Ex-GOP senator's wife pleads to email attack campaign
Declan McCullagh
declan at well.com
Mon Jun 18 10:20:28 PDT 2001
Interesting. BTW the state appears to be claiming that they took care of
the _McIntyre_ problems by rewriting the statute post-decision to only
apply to pseudonymous/anonymous messages written by someone affiliated with
a campaign.
So in other words, you could write stuff under a nym, but someone on the
campaign staff could not.
(Note I'm not saying this makes the statute constitutional, but that it's
not as broad as it could be.)
-Declan
At 05:15 PM 6/18/01 +0000, robbin stewart wrote:
>Matt, Declan, thanks for bringing this to my attention.
>It's worse than it looks at first.

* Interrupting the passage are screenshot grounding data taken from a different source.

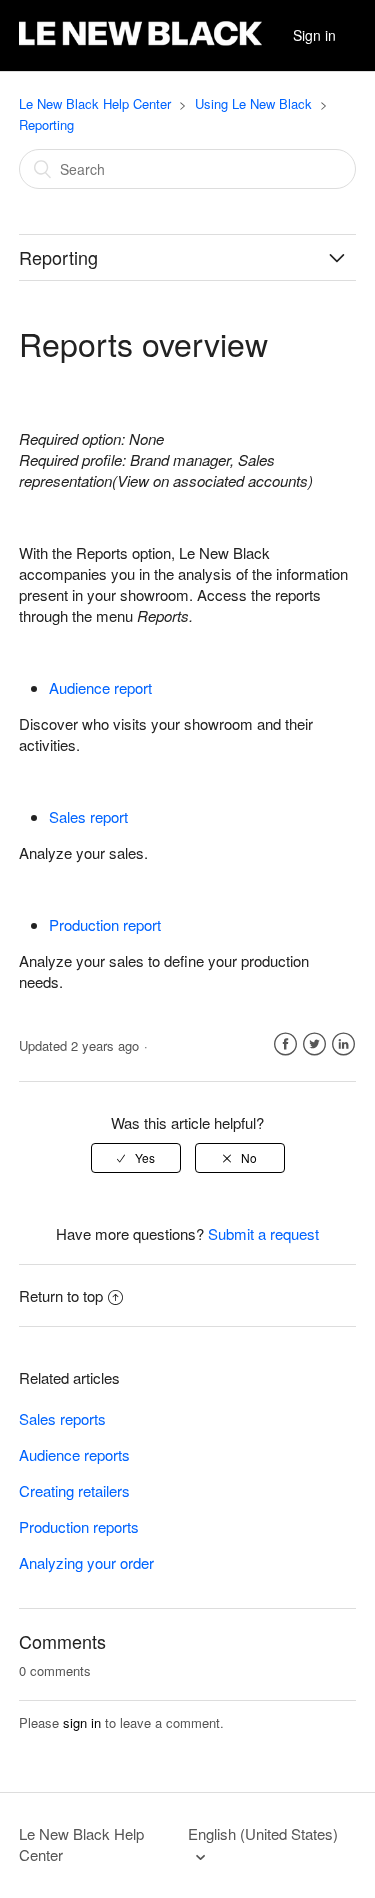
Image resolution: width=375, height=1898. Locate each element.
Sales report (88, 816)
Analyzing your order (86, 1562)
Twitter (314, 1044)
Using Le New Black (253, 103)
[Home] (140, 45)
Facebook (285, 1044)
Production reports (79, 1526)
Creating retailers (74, 1490)
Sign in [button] (314, 35)
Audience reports (74, 1454)
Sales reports (62, 1418)
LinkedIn (343, 1044)
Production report (105, 924)
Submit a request (263, 1233)
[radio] (136, 1158)
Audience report (100, 687)
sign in (82, 1722)
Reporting (46, 124)
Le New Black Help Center (95, 103)
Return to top (61, 1295)
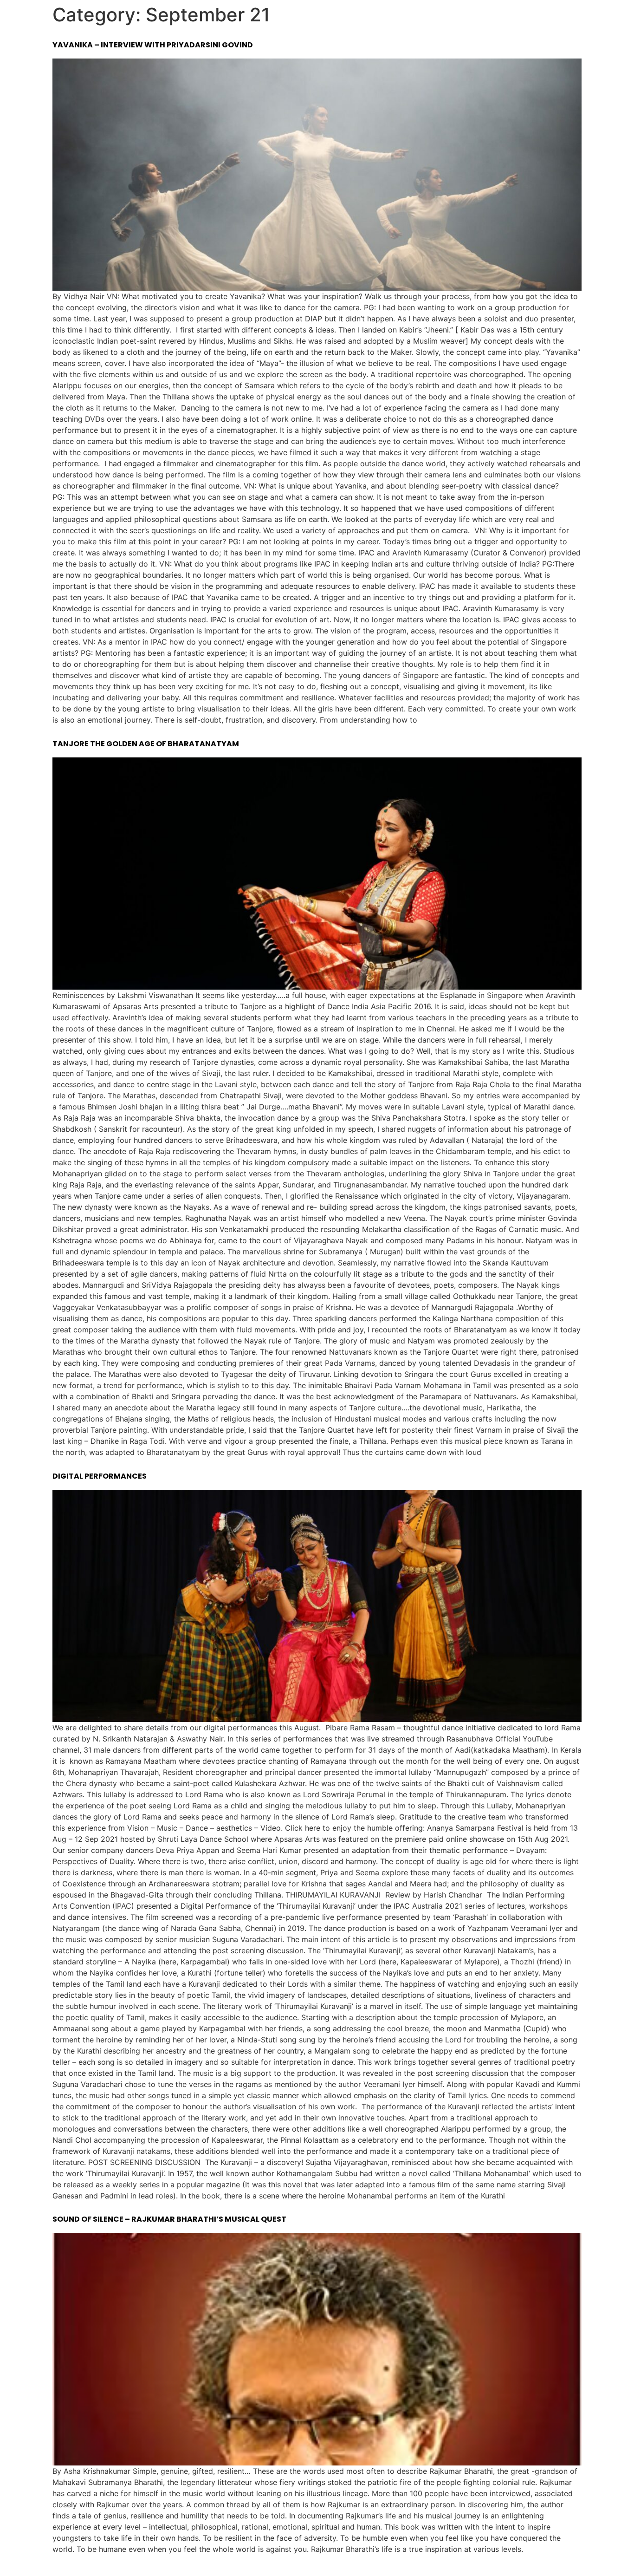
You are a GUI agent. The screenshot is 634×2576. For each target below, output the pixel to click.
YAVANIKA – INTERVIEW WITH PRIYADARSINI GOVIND (152, 44)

The prosecutor isn't claiming the
>content of the message was untrue, but that using a "katie" psuedonym was
>the falsity making the messages criminal.
>
>I don't keep up on minnesota politics too well. Was the fall election
>close, and did the publicity around the case have much impact?
>It's fairly unusual for an incumbent senator to lose.
>
>I just noticed that this was a -federal- election. Therefor any minnesota
>statutes on this topic are preempted by the FECA (441a or d or something.)
>
>Arguably, what we have here is a case where the balance of the US Senate
>was shifted because of an illegal conspiracy to violate the civil rights
>of the (future) wife of a senator, by charging her under a statute which
>is unconstitutional as applied to her, as well as probably
>unconstitutional per se, under the minnesota constitution and McIntyre.
>[There would also be a malicious prosecution issue.]
>
>I detect the presence of my old nemisis J Bradley King, currently the
>director of the Minn. election division. I will try to contact Samuelson,
>the ACLU guy mentioned in the article, before assuming the articles cited
>got all the facts right.
>
>As Matt mentioned, I have a small practice based in Indiana which monitors
>and litigates about anonymous election speech on the net.
>I would be eager to follow up on this case.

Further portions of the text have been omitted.